Gift of the Holy Spirit
Lingayen-Dagupan Archbishop Socrates Villegas said that while personal wishes may be prayed for during the Simbang Gabi, “the best gift we can ever receive is the Holy Spirit who brings us peace and new life.”
“Is this still clear for us who attend the Simbang Gabi?” Villegas asked. “In every novena, we beg God for a wish in our hearts …. But the best gifts are not food or gadgets or jewelries. None can equal the Holy Spirit as gift for Christmas.”
Masses are usually held at 4 a.m., thus the name Misa de Gallo, or Mass of the Rooster (which crows at the break of dawn). But since the service is held while it is still dark, it has also been called Simbang Gabi in Filipino (literally, night-time Mass).
Walking in darkness
But for many years now, the Catholic Church in the country has adjusted to the schedule and tempo of modern urban living and agreed, as a “pastoral accommodation,” to hold the Simbang Gabi the night before.
“Darkness always goes with the Simbang Gabi tradition,” explained Villegas. “We walk in the dark trusting that God is our light. Only those courageous to walk through the dark will be able to see the beauty of the stars and the moon.”
According to him, “the darkness speaks of God caring for us. God pierces the darkness and gives us hope. Darkness is beautiful.”
The prelate then asks: “What have we done with darkness?”
He lamented that “we have associated it with crime and ghouls.”
“God walks with us in darkness. Let us not miss the lessons of darkness that accompanies Simbang Gabi. Darkness speaks of God’s guidance,” Villegas said.
Filipinos also associate the tradition with festivities and the enjoyment of native delicacies sold outside churches, like “puto bumbong” and “bibingka.”

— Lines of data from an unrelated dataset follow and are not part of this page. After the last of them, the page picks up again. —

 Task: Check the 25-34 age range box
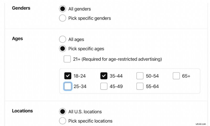click(x=68, y=86)
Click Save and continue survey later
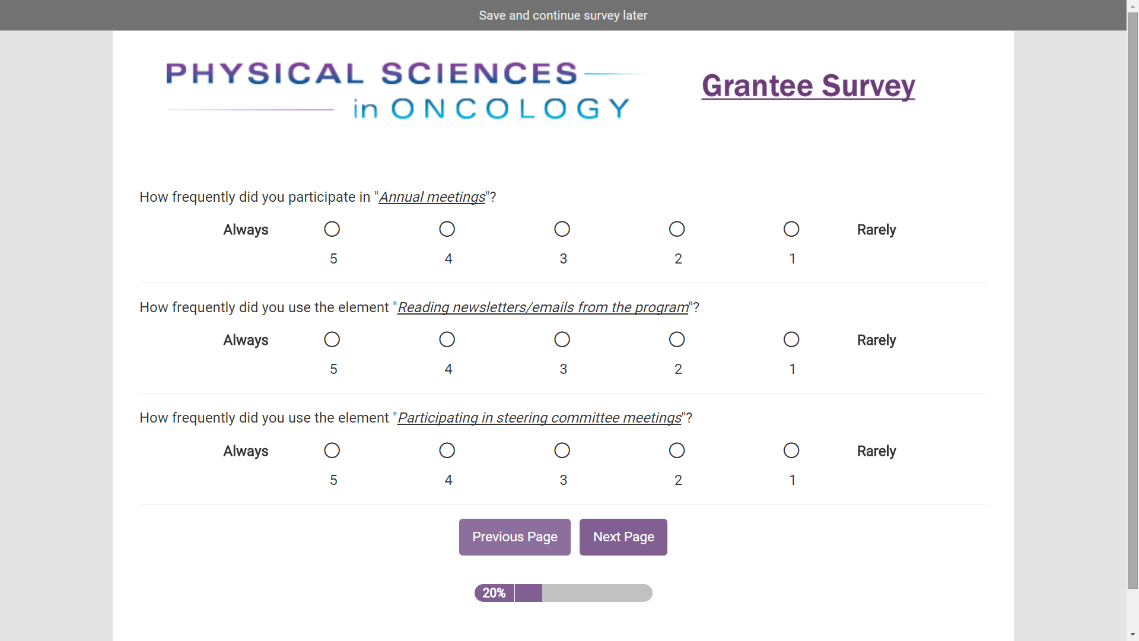 tap(563, 15)
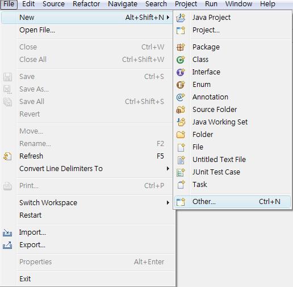Choose the purple Interface icon
Viewport: 293px width, 287px height.
[181, 72]

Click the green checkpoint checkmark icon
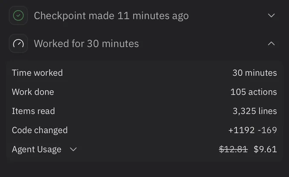pyautogui.click(x=18, y=15)
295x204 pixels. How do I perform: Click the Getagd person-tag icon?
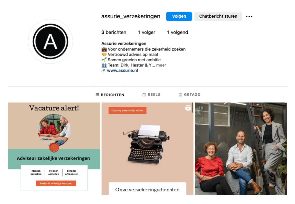(180, 95)
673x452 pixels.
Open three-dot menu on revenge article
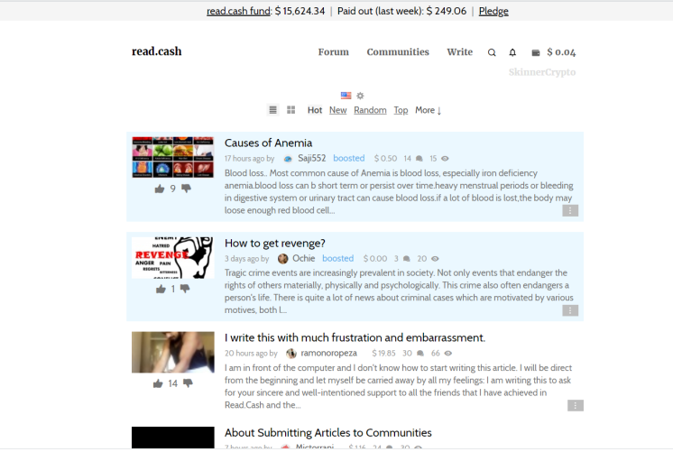(570, 310)
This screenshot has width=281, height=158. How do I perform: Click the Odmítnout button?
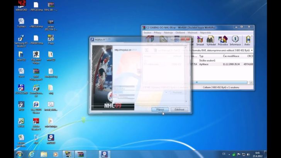pyautogui.click(x=179, y=109)
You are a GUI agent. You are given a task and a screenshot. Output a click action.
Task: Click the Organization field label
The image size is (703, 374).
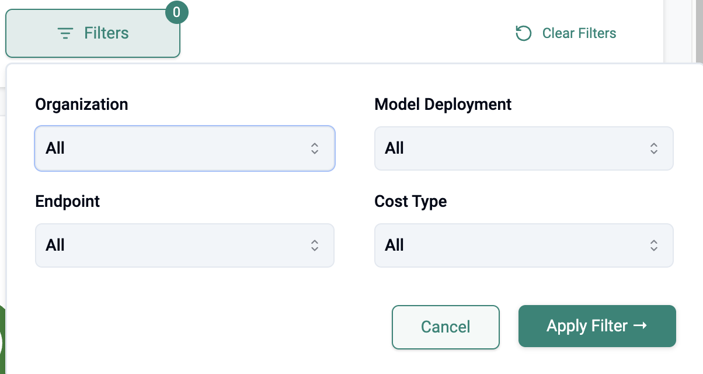click(x=82, y=105)
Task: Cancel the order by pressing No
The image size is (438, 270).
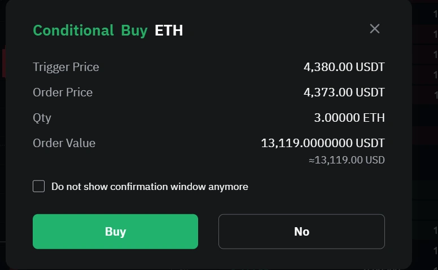Action: 301,231
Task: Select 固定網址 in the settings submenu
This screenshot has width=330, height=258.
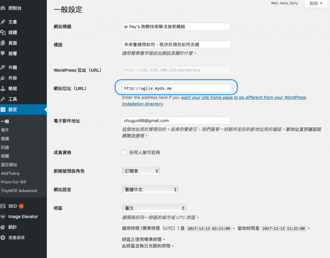Action: point(12,165)
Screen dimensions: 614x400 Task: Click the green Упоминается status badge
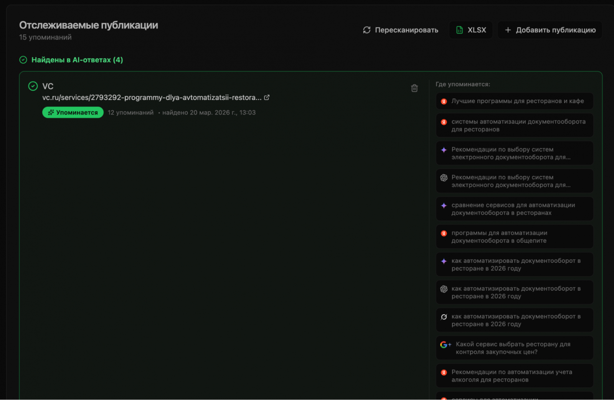[73, 112]
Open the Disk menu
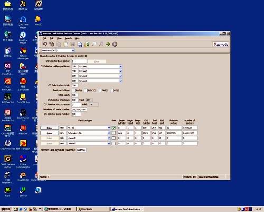This screenshot has height=212, width=264. point(45,38)
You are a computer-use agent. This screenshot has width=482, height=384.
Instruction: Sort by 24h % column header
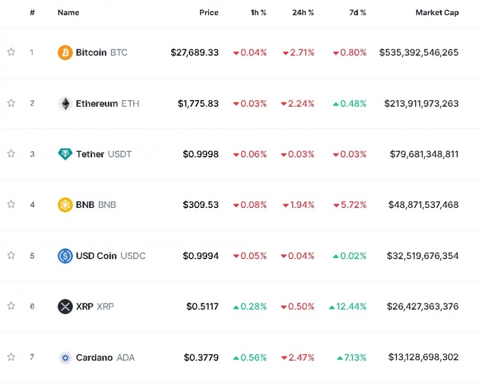coord(302,13)
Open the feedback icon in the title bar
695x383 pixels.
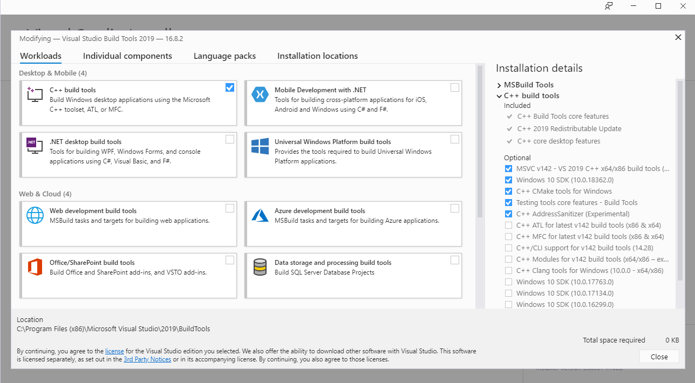point(609,6)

At its core, the Mass continues to be a powerful affirmation of the “Filipinos’ affinity to Jesus,’’ said Fr. Jerome Secillano, executive secretary of the Catholic Bishops’ Conference of the Philippines’ permanent committee on public affairs.
“We attend Simbang Gabi as a form of sacrifice. Through it, we thank God for his goodness and because of it we strengthen our reliance on Him,” the priest added.
And “it’s not bad if they can’t complete the nine days,” Secillano said. “But it’s definitely pleasing if they can attend all of it.”